Le trésor et les vases d’argile



par Gianni Valente


L’évêque coadjuteur de Nanchang, interviewé dans ces pages, s’appelait à l’origine John Baptist Li Suguang. Son nom chinois se composait de deux idéogrammes:书[shu] qui signifie livre et 光 [guang] qui signifie lumière. Quand il est devenu prêtre, John Baptist a choisi de modifier le premier des deux idéogrammes, en le transformant de 书 [shu] à 稣 [su]. Un changement léger, quasi imperceptible pour qui ne connaît pas le mandarin, qu’il a opéré dans le seul but d’insérer dans son nom le même idéogramme que celui qui se trouve dans le nom de Jésus (耶穌). Si bien que maintenant le nom personnel de l’évêque peut se traduire en français par “lumière de Jésus”.

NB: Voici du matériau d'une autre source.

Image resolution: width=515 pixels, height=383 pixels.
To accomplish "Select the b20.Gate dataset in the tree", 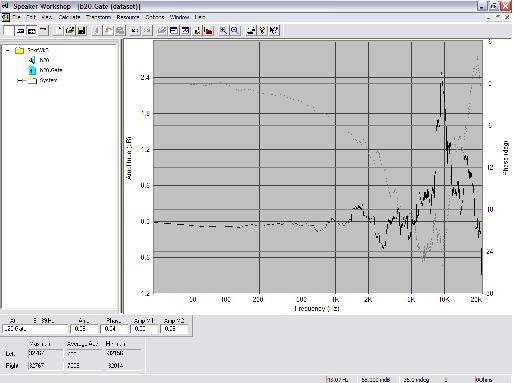I will point(51,70).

Dans la Chine d’aujourd’hui, l’amour pour Jésus de ceux qui portent son nom peut passer et s’exprimer aussi à travers des détails discrets, à saisir au vol, en raison d’une harmonie intérieure et implicite. De façon analogue, on peut aussi lire en filigrane divers passages des réponses que l’évêque de Nanchang donne dans ces pages. Ainsi celui dans lequel il souhaite que l’évêque de Rome tienne compte de «la situation sociale concrète dans laquelle vit l’Église de Chine». Ou cet autre dans lequel il indique comme signe et fondement de la communion avec le Successeur de Pierre et avec l’Église universelle l’unité autour des mêmes sacrements et des mêmes prières, dans la fidélité à la même Tradition apostolique.
John Baptist Li Suguang a été ordonné évêque le 31 octobre 2010 avec l’approbation du Saint-Siège et la reconnaissance des autorités chinoises. À la liturgie de consécration étaient présents en plus des trois évêques consacrants, quatre-vingt prêtres, y compris certains prêtres liés à l’aire ecclésiale dite “clandestine”. Après la célébration, le nouvel évêque a publiquement exprimé son intention de favoriser la réconciliation entre les communautés catholiques enregistrées auprès des appareils d’État et celles qui se soustraient à la politique religieuse gouvernementale.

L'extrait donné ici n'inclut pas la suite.